▸ Task requirements: Recast the data below as a numbered list with one line per item. Omit blank lines and leave out the pictures.

====== Dataset content

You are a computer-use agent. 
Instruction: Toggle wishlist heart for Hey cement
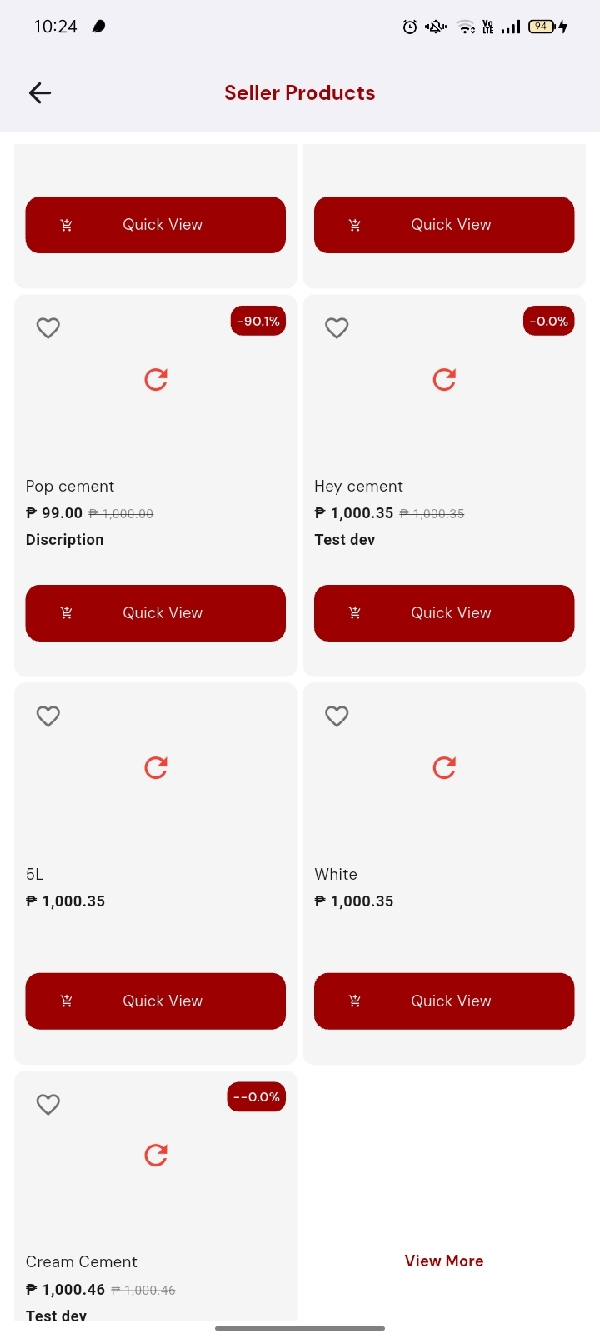point(337,327)
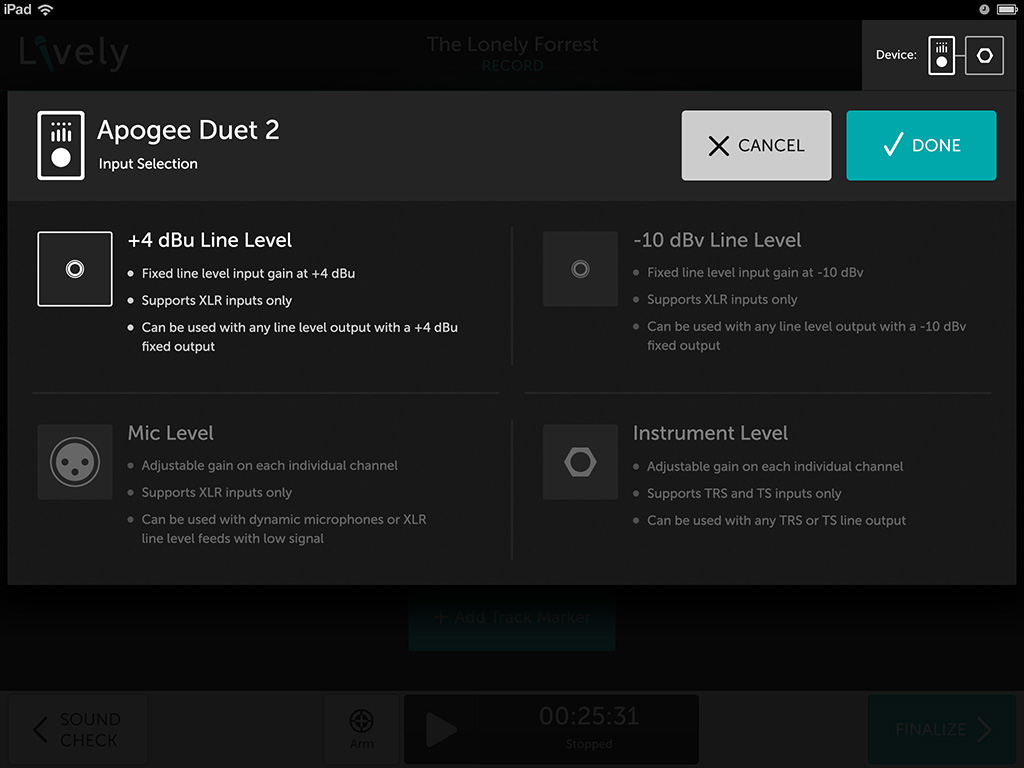Choose the -10 dBv Line Level input icon

point(580,269)
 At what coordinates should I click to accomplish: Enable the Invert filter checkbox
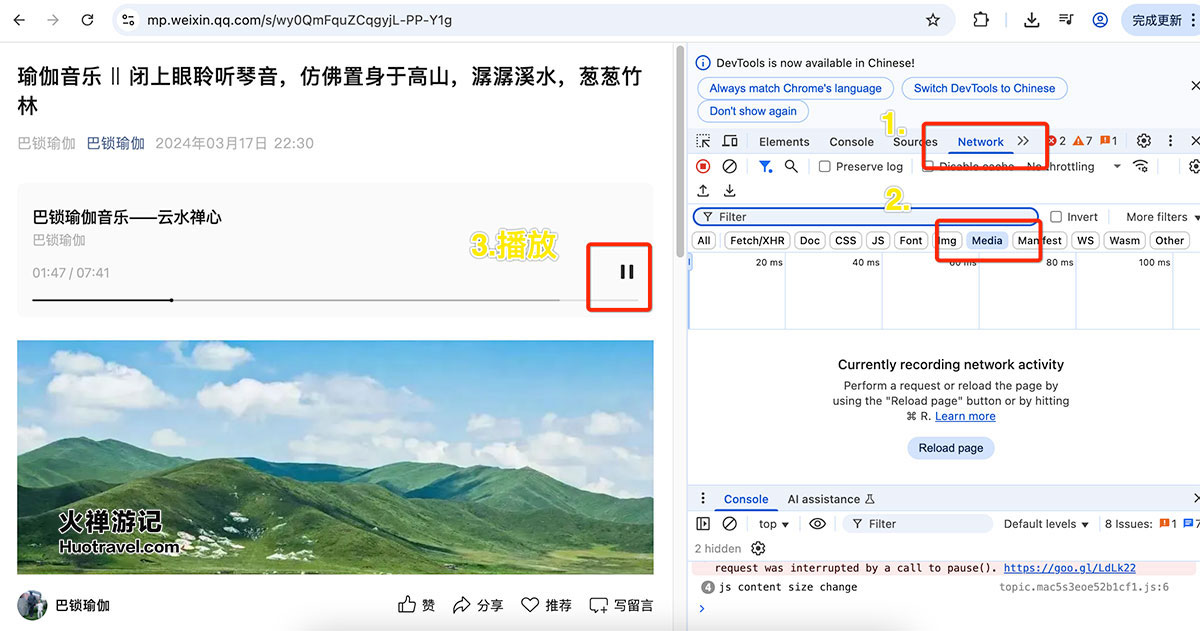[x=1056, y=216]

============

▸ Completed exercise:
1. You are a computer-use agent. 
2. Instruction: Toggle wishlist heart for Hey cement
3. point(337,327)
4. Choose the -10 dBv Line Level input icon
5. point(580,269)
6.  At what coordinates should I click to accomplish: Enable the Invert filter checkbox
7. [x=1056, y=216]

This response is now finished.